* [Dataset records]
□ □ □ □ □ □ □

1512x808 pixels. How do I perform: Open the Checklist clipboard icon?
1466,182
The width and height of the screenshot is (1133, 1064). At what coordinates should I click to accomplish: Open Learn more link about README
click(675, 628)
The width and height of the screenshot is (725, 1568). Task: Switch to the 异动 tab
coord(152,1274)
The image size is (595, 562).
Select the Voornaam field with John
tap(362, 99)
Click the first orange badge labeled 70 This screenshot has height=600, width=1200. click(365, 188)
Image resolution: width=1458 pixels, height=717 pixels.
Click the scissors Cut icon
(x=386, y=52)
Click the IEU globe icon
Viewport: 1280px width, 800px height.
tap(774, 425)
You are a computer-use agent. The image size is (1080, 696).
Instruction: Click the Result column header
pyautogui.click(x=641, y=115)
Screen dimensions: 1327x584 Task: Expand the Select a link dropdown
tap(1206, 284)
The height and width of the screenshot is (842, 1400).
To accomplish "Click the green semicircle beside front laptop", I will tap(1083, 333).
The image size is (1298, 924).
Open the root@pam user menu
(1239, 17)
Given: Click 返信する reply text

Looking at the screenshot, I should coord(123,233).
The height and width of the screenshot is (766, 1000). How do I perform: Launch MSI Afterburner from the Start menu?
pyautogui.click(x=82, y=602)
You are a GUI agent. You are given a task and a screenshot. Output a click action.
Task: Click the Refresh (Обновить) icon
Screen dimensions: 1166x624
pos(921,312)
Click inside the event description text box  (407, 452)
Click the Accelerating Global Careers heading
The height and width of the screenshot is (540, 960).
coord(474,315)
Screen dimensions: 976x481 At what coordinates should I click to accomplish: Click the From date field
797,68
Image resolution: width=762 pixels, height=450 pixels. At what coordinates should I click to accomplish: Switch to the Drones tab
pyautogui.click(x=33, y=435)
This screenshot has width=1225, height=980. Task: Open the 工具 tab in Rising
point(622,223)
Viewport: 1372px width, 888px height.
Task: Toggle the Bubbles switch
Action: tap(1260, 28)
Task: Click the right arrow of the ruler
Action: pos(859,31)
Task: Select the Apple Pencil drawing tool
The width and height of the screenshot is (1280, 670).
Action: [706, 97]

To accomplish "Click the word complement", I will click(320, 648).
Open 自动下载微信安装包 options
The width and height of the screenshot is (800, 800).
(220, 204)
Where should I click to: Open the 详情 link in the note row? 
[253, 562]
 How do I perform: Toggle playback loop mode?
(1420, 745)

□ □ □ □ □ □ □

An exact copy of every record above is required.

1512x808 pixels. How do I perform: Open the Checklist clipboard icon?
1466,182
The width and height of the screenshot is (1133, 1064). At what coordinates should I click to accomplish: Open Learn more link about README
click(675, 628)
The width and height of the screenshot is (725, 1568). Task: Switch to the 异动 tab
coord(152,1274)
The image size is (595, 562).
Select the Voornaam field with John
tap(362, 99)
Click the first orange badge labeled 70 This screenshot has height=600, width=1200. click(365, 188)
Image resolution: width=1458 pixels, height=717 pixels.
Click the scissors Cut icon
(x=386, y=52)
Click the IEU globe icon
Viewport: 1280px width, 800px height.
tap(774, 425)
You are a computer-use agent. The image size is (1080, 696).
Instruction: Click the Result column header
pyautogui.click(x=641, y=115)
Screen dimensions: 1327x584 Task: Expand the Select a link dropdown
tap(1206, 284)
The height and width of the screenshot is (842, 1400).
To accomplish "Click the green semicircle beside front laptop", I will tap(1083, 333).
The image size is (1298, 924).
Open the root@pam user menu
(1239, 17)
Given: Click 返信する reply text

Looking at the screenshot, I should coord(123,233).
The height and width of the screenshot is (766, 1000). How do I perform: Launch MSI Afterburner from the Start menu?
pyautogui.click(x=82, y=602)
You are a GUI agent. You are given a task and a screenshot. Output a click action.
Task: Click the Refresh (Обновить) icon
Screen dimensions: 1166x624
pos(921,312)
Click inside the event description text box  (407, 452)
Click the Accelerating Global Careers heading
The height and width of the screenshot is (540, 960).
coord(474,315)
Screen dimensions: 976x481 At what coordinates should I click to accomplish: Click the From date field
797,68
Image resolution: width=762 pixels, height=450 pixels. At what coordinates should I click to accomplish: Switch to the Drones tab
pyautogui.click(x=33, y=435)
This screenshot has width=1225, height=980. Task: Open the 工具 tab in Rising
point(622,223)
Viewport: 1372px width, 888px height.
Task: Toggle the Bubbles switch
Action: tap(1260, 28)
Task: Click the right arrow of the ruler
Action: pos(859,31)
Task: Select the Apple Pencil drawing tool
The width and height of the screenshot is (1280, 670).
Action: [706, 97]

To accomplish "Click the word complement", I will click(320, 648).
Open 自动下载微信安装包 options
The width and height of the screenshot is (800, 800).
(220, 204)
Where should I click to: Open the 详情 link in the note row? 
[253, 562]
 How do I perform: Toggle playback loop mode?
(1420, 745)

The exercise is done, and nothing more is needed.